Senior Vice President & Chief Financial Officer at Carrier Global
Thank you, Dave, and good morning, everyone. Please turn to Slide 8. In short, Q4 was very much in line with our expectations and the guide we provided. Reported sales were $5.1 billion with 5% organic sales growth driven by about 8% price with volume down a couple of points. I'll provide a bit more detail on a future slide but in essence, we saw continued strong organic growth in HVAC, Fire & Security, and global truck and trailer, which was partially offset by a very weak quarter in container and to a lesser extent, commercial refrigeration.
The Chubb divestiture reduced sales by 10%; and acquisitions, substantially all Toshiba Carrier, increased sales by 8%. Currency translation was a headwind of 4%. All segments were price-cost positive or neutral in the quarter. Q4 adjusted operating margin was about flat compared to last year driven by a 70 bps margin headwinds related to the TCC acquisition. Strong productivity almost completely offsets the margin headwinds related to the lower volume and the TCC acquisition.

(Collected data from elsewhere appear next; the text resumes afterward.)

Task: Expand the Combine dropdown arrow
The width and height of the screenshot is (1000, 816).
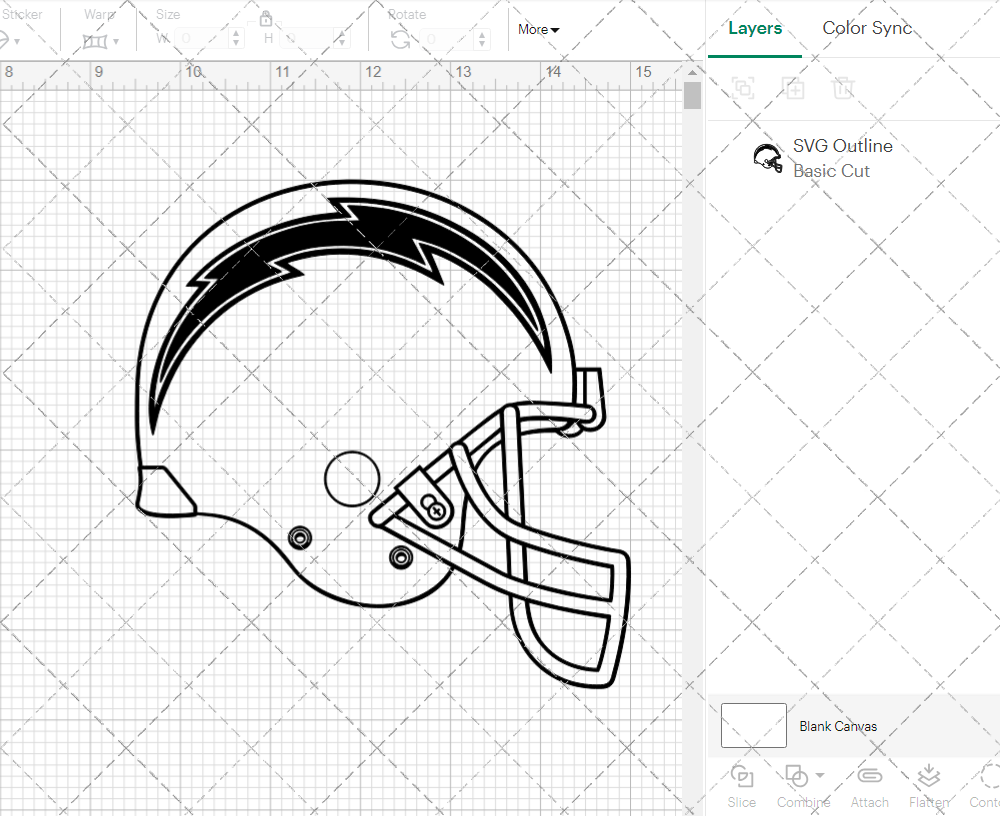Action: [820, 775]
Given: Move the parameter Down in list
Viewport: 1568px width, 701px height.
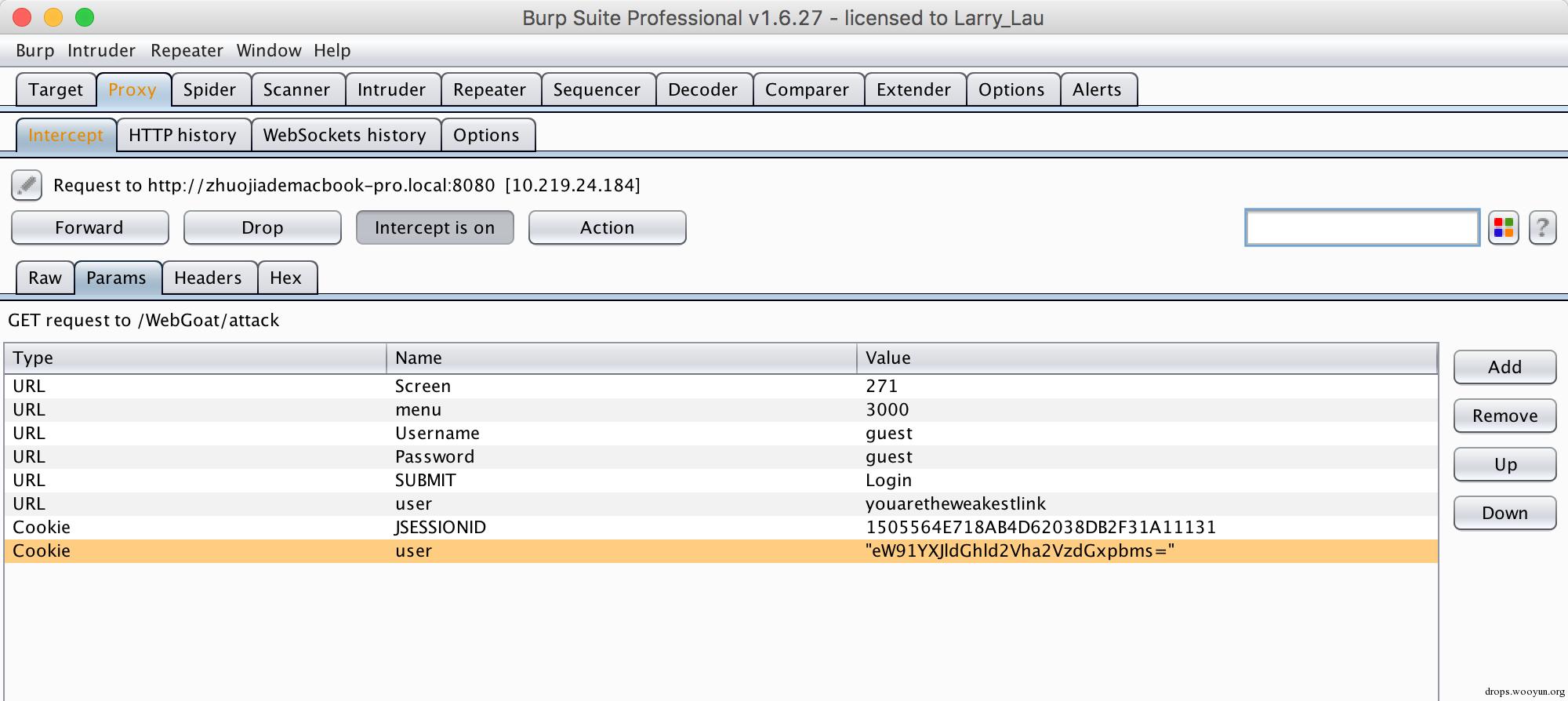Looking at the screenshot, I should pos(1504,514).
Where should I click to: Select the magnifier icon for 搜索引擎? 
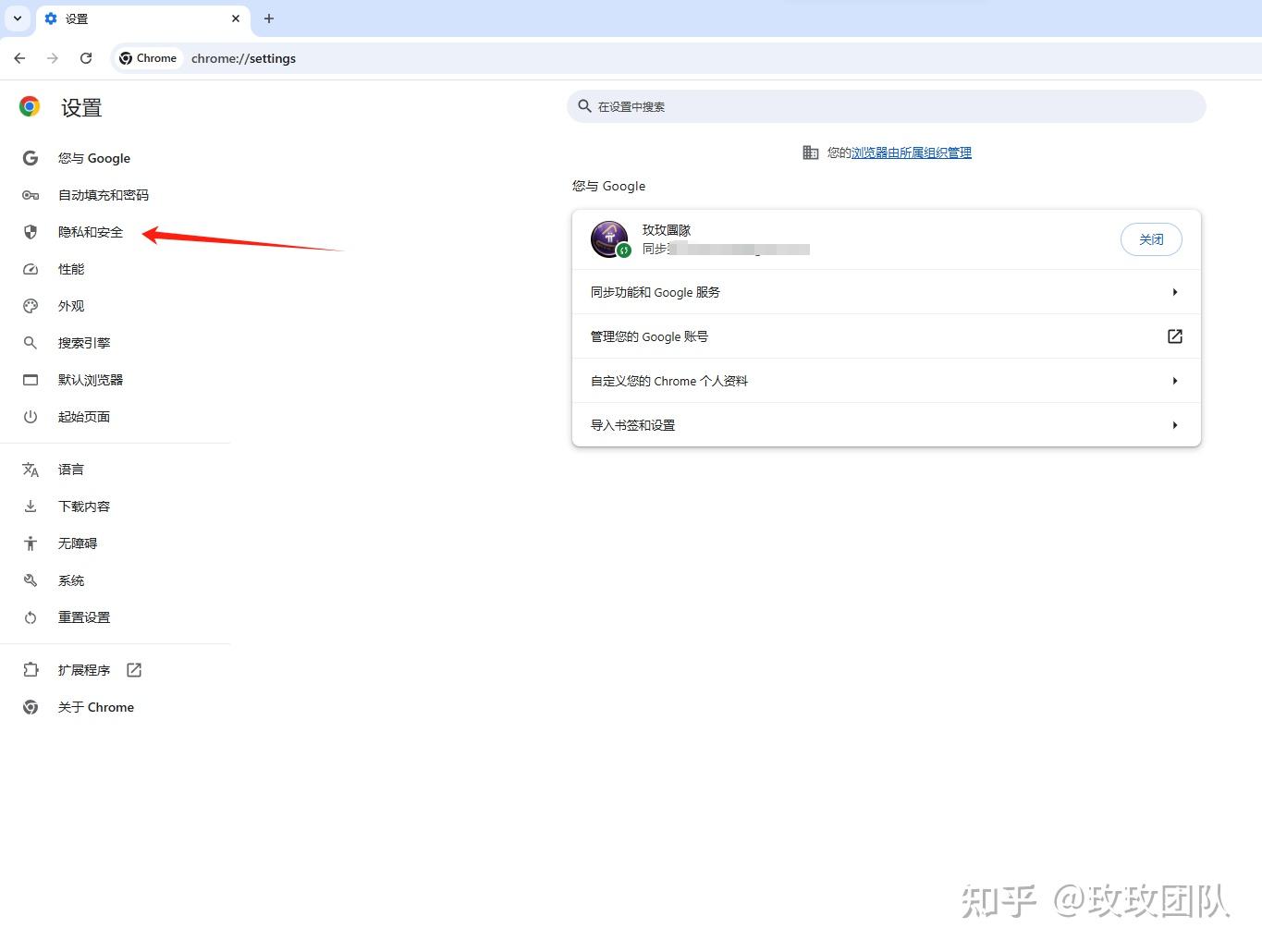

Adjusted EPS of $0.40 was consistent with the upper end of our full year guidance range. For your reference, we have included the year-over-year Q4 adjusted EPS bridge in the appendix on Slide 20. $1 billion of free cash flow in the quarter was also as expected and we generated about $1.4 billion for the full year.
Moving on to the segments, starting on Slide 9. HVAC reported sales included a 16% benefit from the TCC acquisition. HVAC organic sales were up 9% driven by low-single-digit growth in residential, over 40% growth in light commercial and mid-teens growth in commercial HVAC. Sales growth was driven by both price and volume.
Residential movement was down about 10% in the fourth quarter and quarter-end field inventory levels ended up higher than the flat year-over-year levels we targeted. Residential HVAC growth was driven by price as volume was down mid-single digits. Commercial HVAC had another very strong quarter with double digit sales growth in applied equipment, aftermarkets and controls. All regions grew double-digits.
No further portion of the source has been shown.